The fidata HFAS1-S10U review ended with our 'Victor' award for a reason. Prior to its arrival, I'd relied on a regular laptop with Foobar2000 upsampling everything to DSD. That just worked with LampizatOr's Golden Gate DAC I then had. 'If it ain't broke, don't fix it!' I simply wasn't aware how much of a bottleneck my Asus laptop was. It's fair to say that lack of exposure to substantially better transports kept me blissfully ignorant for years. LampizatOr's own SuperKomputer reviewed as a beta in September 2016 opened my eyes to quite an extent but the real game changer was the fidata.
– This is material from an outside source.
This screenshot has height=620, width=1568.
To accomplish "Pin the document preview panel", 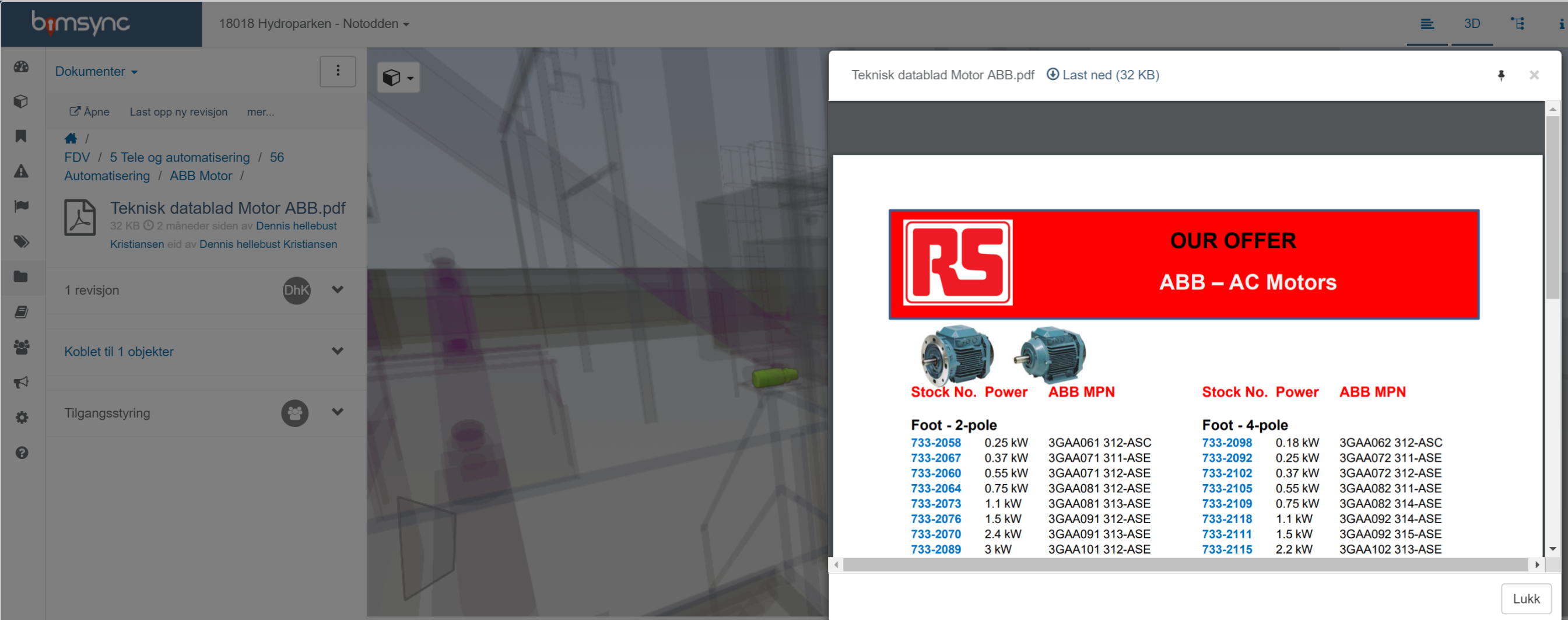I will [x=1500, y=75].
To quote myself, this Japanese stunner crapped on my laptop on each count I could think of and did so evidently enough to subsequently acquire it.
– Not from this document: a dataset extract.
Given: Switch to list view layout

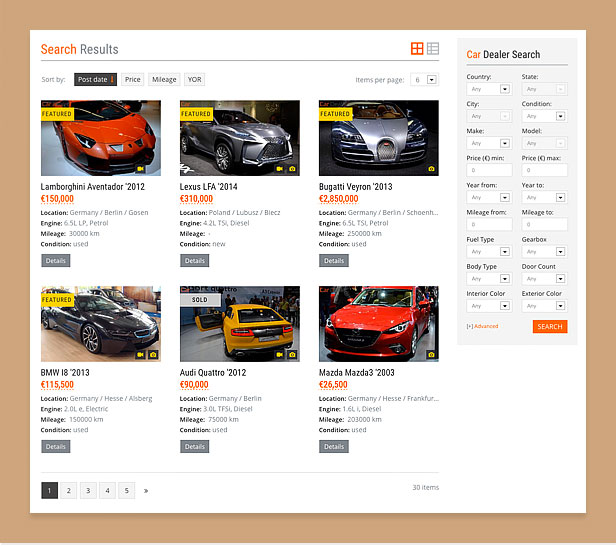Looking at the screenshot, I should coord(433,49).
Its fabulous cosmetics and performance aside, the HFAS1-S10U granted me tremendous insight into the importance of digital data processing prior to D/A conversion. A transport is where music gets born. If it's a stressful birth, the side effects won't transform later. Our downstream hardware simply amplifies them. Tired-but-true garbage in, garbage out still factors. Bad recordings sound bad and the same applies to digital transports. They're just as relevant and subject to differences than any other major component. The disparities between HFAS1-S10U and Asus were anything but small and went far beyond tonal, temperature or imaging shifts. The former showed how matte, lifeless, chiseled, grainy, choppy, edgy, artificial, flat, processed and unnatural the laptop was. In this context the fidata behaved quite like a fine turntable. Its most prominent features contributed to a very analog experience I previously deemed impossible with digital. That's what caught me off guard.

The HFAS1-S10U's skirmishes against several digital transports convinced me of its textural richness, saturation, expressiveness, calmness and absence of any grit and harshness. Geared towards sensuality, vividness and charm instead of magnifying imperfections, my daily choice is thus somewhat biased. It's not a resolution or speed monster but voiced to present each track in enjoyably organic fashion. The similarly profiled HFAS1-XS20U upped the ante on clarity, insight and openness. It showed me where the envelope could be pushed further. Having explained all this, now is the time to see how the Innuos ZENith Mk3 fared.

Top digital transports excel at musical ease, textural complexity, pristine dark backdrops, smoothness and natural insight. These core features discard stress, artificial tint, blur and edge to flesh out that particular analog liveliness and refinement which many aficionados chase. This type of seasoning is the direct result of solid engineering relative to power supply, OS optimizations and mechanical grounding. Now it took just minutes to understand that the ZENith Mk3 belonged on the same top shelf. Its noise removal was no less potent than my twice costlier reference.